Adolf Hitler was struck by the Irish prowess in the event and arranged for a camera crew to travel to Ireland to film their training regime.
Brian Walsh, the curator of an exhibition entitled 'Patriot Games: Ireland and the Olympics, 1896-2010', stumbled upon a brief snippet of an article in the Irish Independent from 1934 which disclosed that the Germans had brought O'Callaghan over to Hamburg to study his throwing technique and X-ray his shoulders and legs.
It made no difference to O'Callaghan that the Germans were studying his technique. Thanks to a bitter political wrangle, he would not be defending his Olympic gold in Berlin.
Following independence, the National Athletic and Cycling Association of Ireland (NACAI) governed athletics in Ireland. Crucially, they maintained jurisdiction over the whole of Ireland, including the partitioned six counties.
After 1932, the British AAA asserted their claim over athletes from Northern Ireland. The IAAF sided with the British and disqualified the NACAI.
Ireland did not participate in the 1936 Olympics, not in protest at Hitler's racist rhetoric, but following a dispute with the Brits over Northern Ireland.
O'Callaghan, an ardent opponent of partition, never participated in another international competition.
He was invited to the Olympics in Berlin as a spectator, being received by various German officials including the Fuhrer himself.
Tisdall and O'Callaghan returned to the stadium in LA for a documentary made sometime in the 1980s (perhaps around the LA games in 1984).

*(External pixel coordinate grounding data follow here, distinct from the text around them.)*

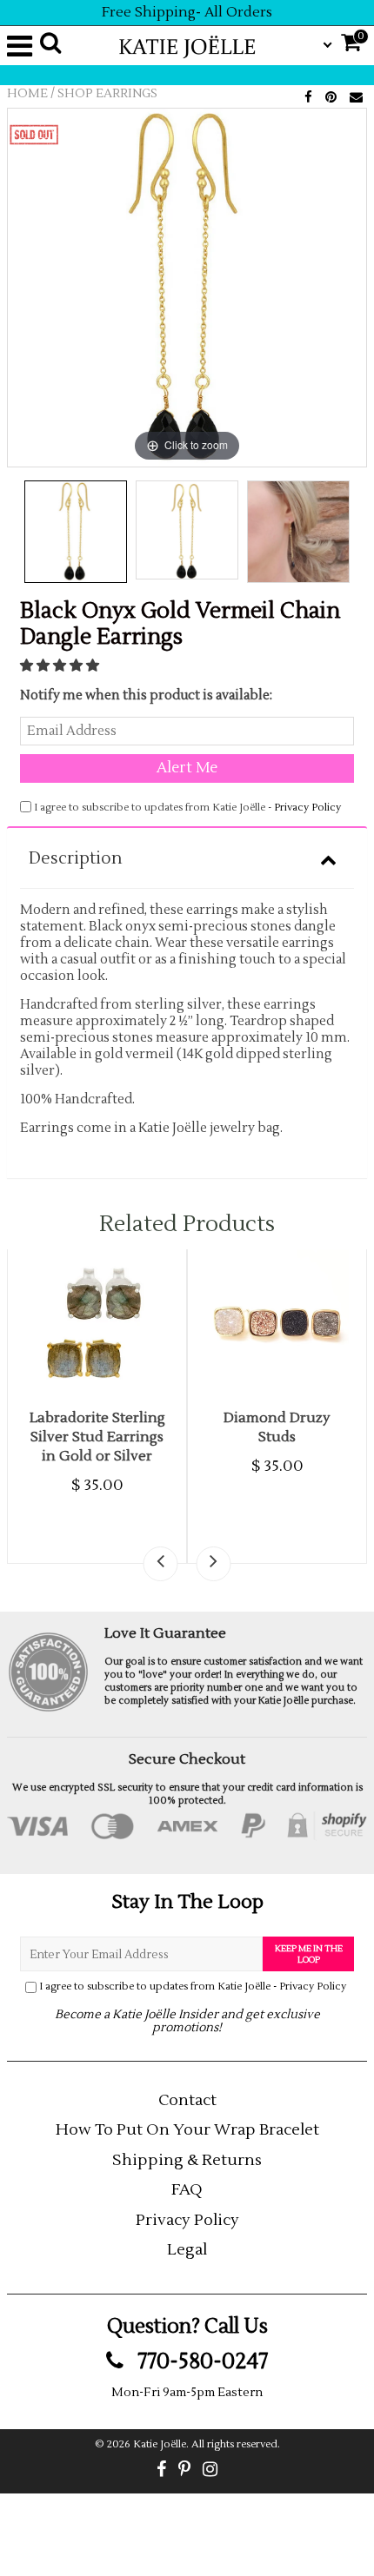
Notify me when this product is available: (146, 695)
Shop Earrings (107, 94)
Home (27, 94)
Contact (187, 2100)
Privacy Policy (307, 807)
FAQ (187, 2190)
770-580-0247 (200, 2361)
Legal (187, 2250)
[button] (61, 666)
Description (76, 858)
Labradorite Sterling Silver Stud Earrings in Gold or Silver (97, 1437)
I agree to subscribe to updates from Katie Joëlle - (192, 1986)
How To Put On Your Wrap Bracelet (187, 2130)
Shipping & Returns (187, 2160)
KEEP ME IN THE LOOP (309, 1954)
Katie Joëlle (159, 2444)
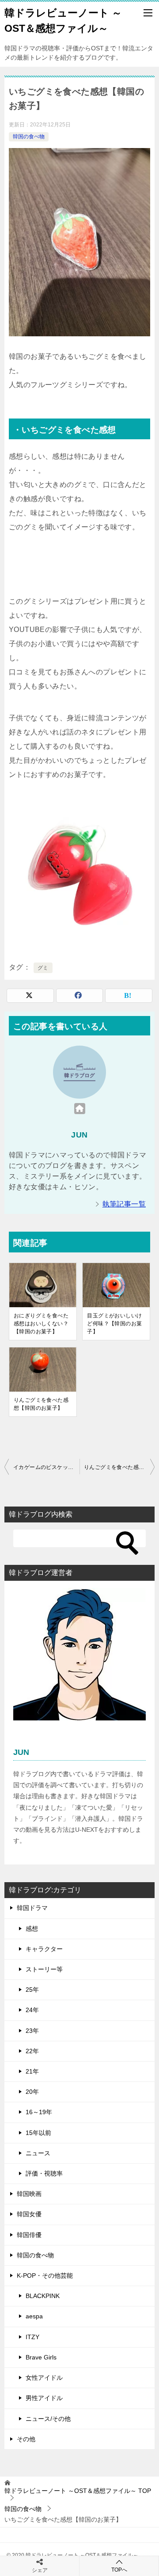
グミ (43, 968)
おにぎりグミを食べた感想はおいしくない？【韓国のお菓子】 (41, 1324)
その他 (26, 2439)
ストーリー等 (44, 1969)
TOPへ (119, 2570)
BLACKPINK (43, 2295)
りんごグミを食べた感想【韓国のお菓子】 (41, 1404)
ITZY (32, 2336)
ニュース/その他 (48, 2418)
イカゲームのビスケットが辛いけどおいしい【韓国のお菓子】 (46, 1467)
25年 (32, 1989)
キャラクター (44, 1948)
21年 (32, 2071)
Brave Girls (41, 2357)
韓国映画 (29, 2193)
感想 (32, 1928)
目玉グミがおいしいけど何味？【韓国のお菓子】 (114, 1324)
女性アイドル (44, 2377)
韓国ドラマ (32, 1907)
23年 (32, 2030)
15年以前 (38, 2132)
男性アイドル (44, 2397)
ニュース (38, 2153)
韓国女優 (29, 2214)
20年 (32, 2091)
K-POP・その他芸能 (45, 2275)
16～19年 (39, 2112)
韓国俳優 (29, 2234)
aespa (34, 2316)
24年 (32, 2009)
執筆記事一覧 (124, 1204)
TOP (77, 2490)
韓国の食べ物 (29, 136)
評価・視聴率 (44, 2173)
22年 (32, 2051)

There's a great image of the pair walked around the stadium 50 years later. The voiceover reads:
They were never allowed another Olympics. Sport surrendered its innocence and politics denied Ireland her place at the Games in Berlin. But the regrets quickly passed for down the years lingered the memory of that afternoon in 1932 when a flag flew and a band played and the music soared out across the City of the Angels.